Mrs. Rowan was our P.E. teacher–I was 12.  

I stuffed that experience way back in the deep dark corner of my soul, hoping to never remember it again.

Yet sometimes it emerges, like when I’m in the shower.

Or looking in the mirror. 

Or trying on a new pair of jeans. 

At 36 years old, I still remember that experience like it was yesterday.

It happened again many times, like when I was in college and put on my bathing suit in front of friends. They didn’t mean to stare, but I did have big hips.

I saw them looking.

When I got married, my husband told me over and over how much he loved my body. I had never had anyone tell me that before.

For the longest time, I didn’t even believe him.

“How could he love….this?” I thought. 

Yet over 13 years of marriage, every single day he has told me that I’m beautiful, that I’m sexy, that I’m hot.

You would think that I would believe it by now. 

I do believe he feels that way, but I still don’t. 

For some reason, I have let all the other girl’s feelings about me trump what my own husband thinks about me.

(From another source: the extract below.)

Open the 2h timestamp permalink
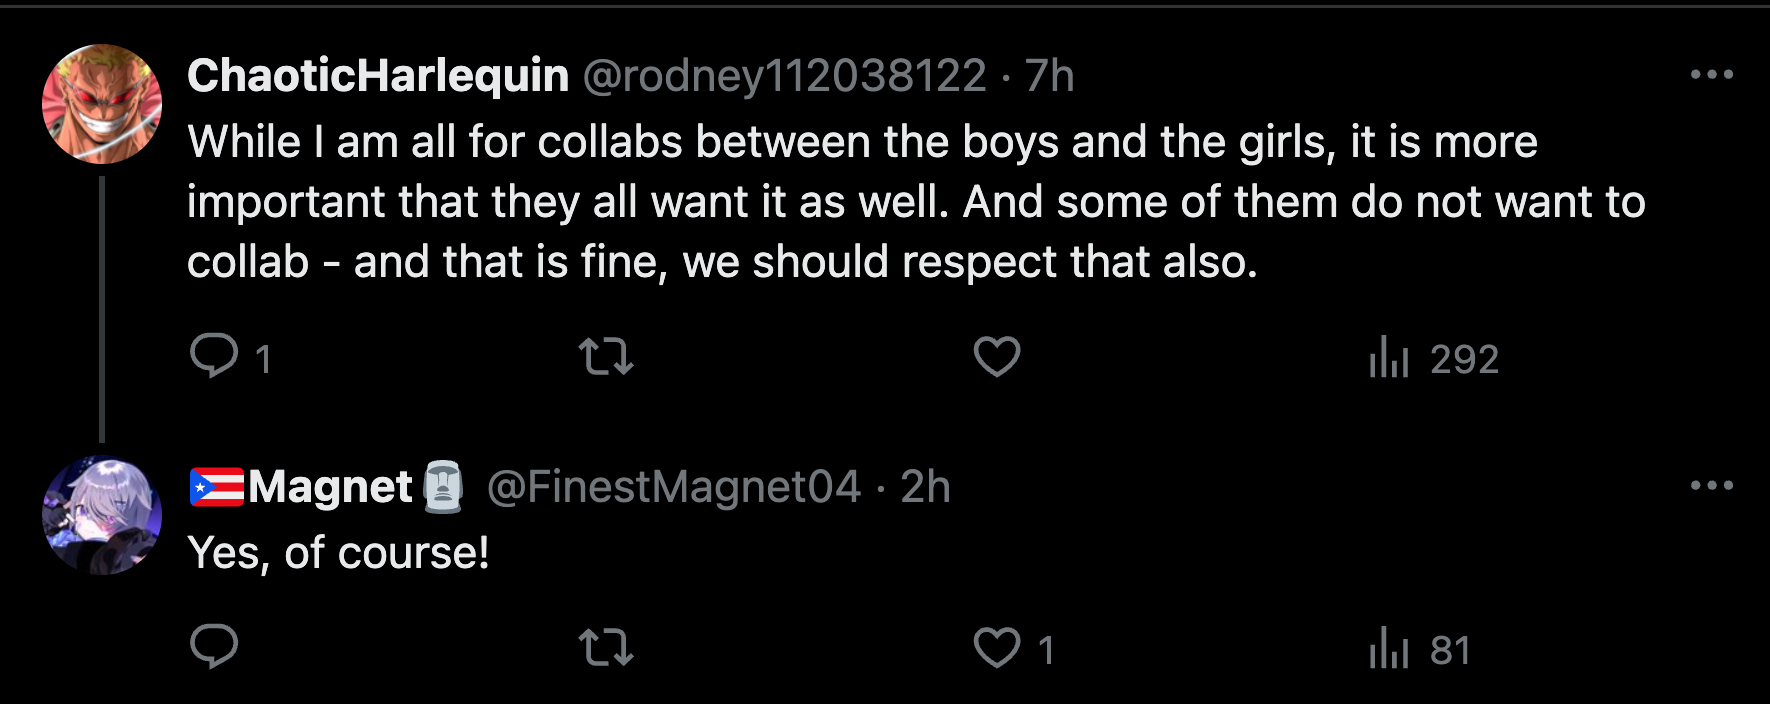The image size is (1770, 704). click(x=925, y=487)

After I got pregnant with our first son, I noticed the stretch marks that started showing up. It felt like every morning there were new ones, and they were everywhere.

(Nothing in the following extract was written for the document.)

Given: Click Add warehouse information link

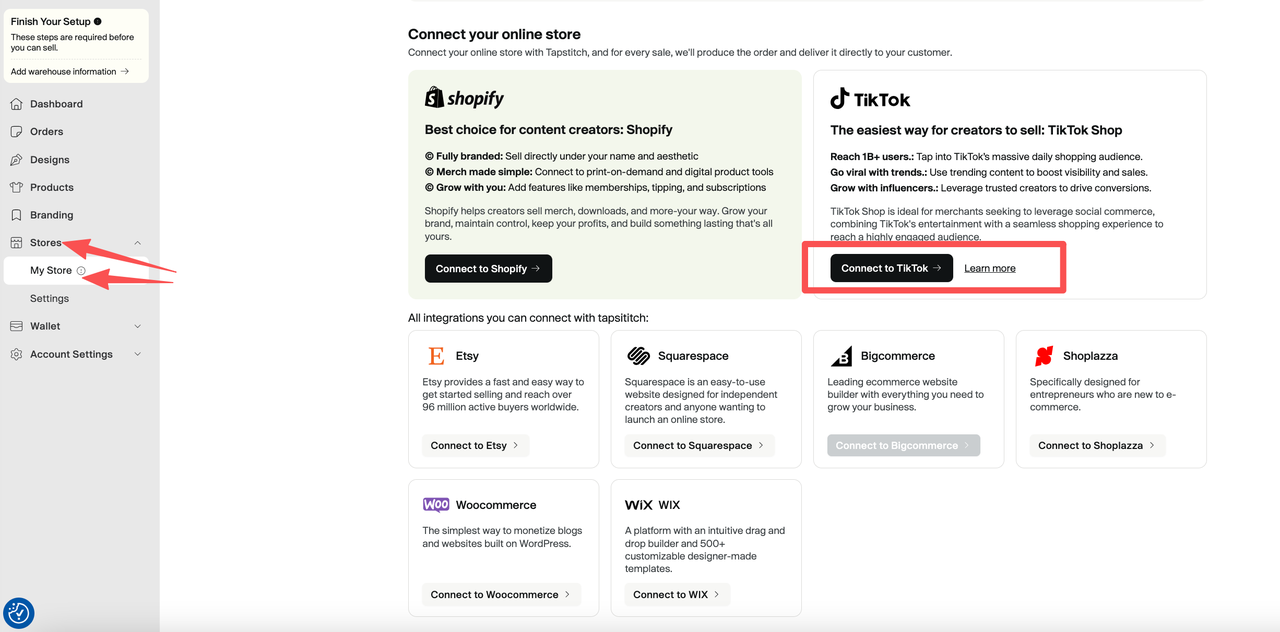Looking at the screenshot, I should (x=70, y=72).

Deep purple, canvassing my belly like an odd painting. 

After I had our son–who was a whopping 9 lbs, 7 oz., a nurse came in with a thick accent and actually said,

“Wow, you have a lot of stretchy marks!” 

Gee, thanks lady. 

Like I didn’t notice.

Thankfully through nursing, all of the baby weight fell off within a few months.

But I still could barely look at myself in the mirror without cringing.

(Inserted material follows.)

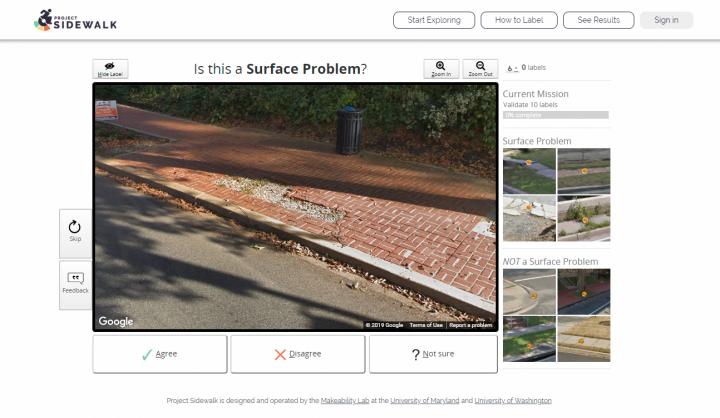Skip this label using the Skip icon
This screenshot has width=720, height=418.
[75, 232]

Then came the comments from friends,

“You should love your body! Those are baby scars! Scars of love!” 

Uh, well, they still make me feel like a freak.

After I gave birth to our second son–another big boy–the weight came off again.

However, when I stopped nursing, the weight started coming back on, fast. It didn’t help with my self-image, although I would frequently tell myself these are scars of love!

Now my boys are 7 and 5, and I am 40 pounds overweight.

I have scars all over my post baby body, and to me my belly looks deformed.

And yet every single day my husband tells me,

“You’re beautiful. I love you just the way you are.”

How can I learn to love my body?

I want to, I just don’t know how.

Through reading other people’s stories, I have been encouraged. Recently, a still, small voice whispered to me that I am beautiful–and it wasn’t my husband’s voice this time. It was from somewhere deep inside of me.

I really think it had something to do with reading over and over on Renee’s blog I Love My Body series.

I think I needed to hear it from other women–women who have battle scars like me. 

I’m also encouraged to tell other women that they are beautiful too, because no matter how beautiful I think they are, chances are that they don’t feel that way about themselves.

Jaimie Bowman is a minister, speaker and writer who lives in Southern California.  She loves speaking truth into women’s lives and helping them find their unique purpose. Together with her husband and two sons (ages 5 and 7), you can often find them stuck in traffic on the 405, trying to find new places to explore.  Jaimie blogs regularly at The Wonder Years and you can find out more about her at JaimieBowman.com.

3 comments on “I Love My Post Baby Body”

  1. Debra Weiss says:

    People can be so insensitive, can’t they? One thing I’ve been challenged to do lately is not to comment on other people’s appearances in a negative way. I figure if my comment won’t encourage that person, then it’s probably not something I should be saying to start with.